GIVEN RECORDS START

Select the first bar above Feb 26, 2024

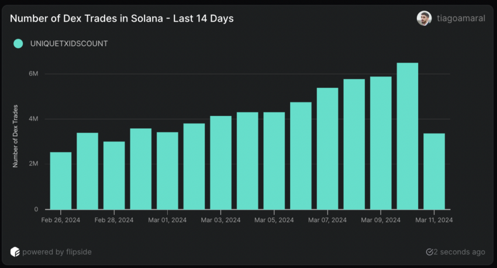click(61, 180)
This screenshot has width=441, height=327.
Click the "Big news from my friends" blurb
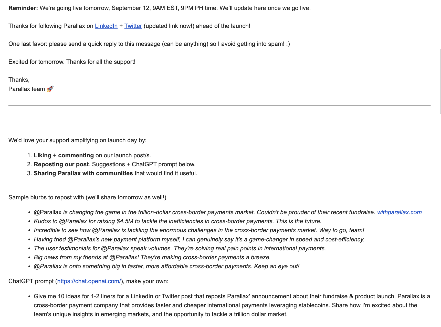(152, 257)
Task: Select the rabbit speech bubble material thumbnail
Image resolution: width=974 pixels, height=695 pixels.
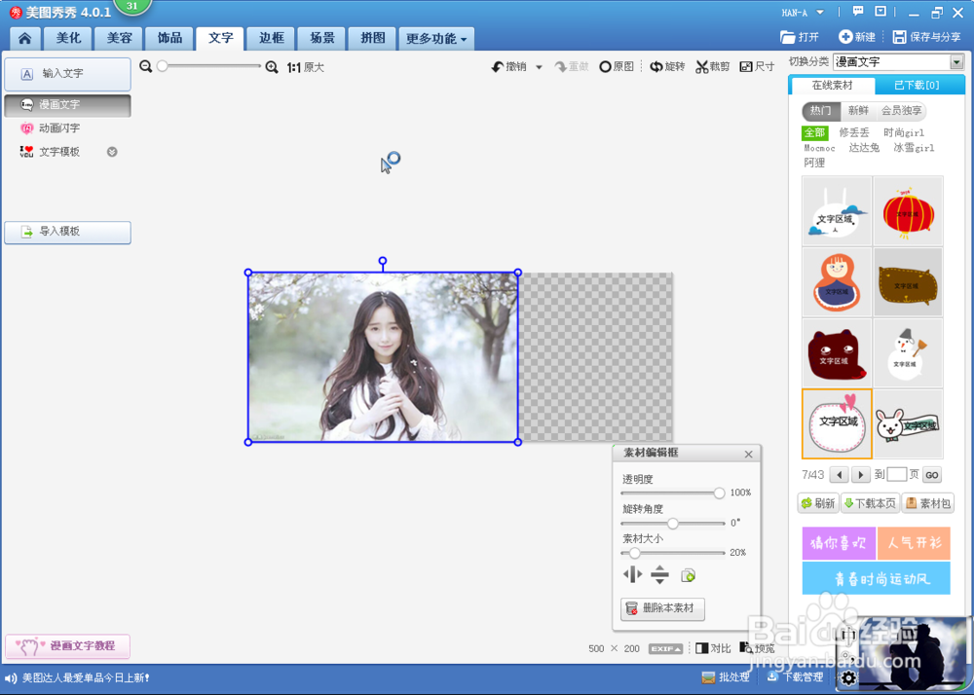Action: point(908,423)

GIVEN RECORDS END

→ WHAT THIS TASK INVOLVES: Go through the entries and retype them exactly, except for the images.

→ SOLUTION TO THIS PROBLEM:
Select the first bar above Feb 26, 2024

click(61, 180)
This screenshot has width=441, height=327.
Click the "Big news from my friends" blurb
(152, 257)
Task: Select the rabbit speech bubble material thumbnail
Image resolution: width=974 pixels, height=695 pixels.
Action: point(908,423)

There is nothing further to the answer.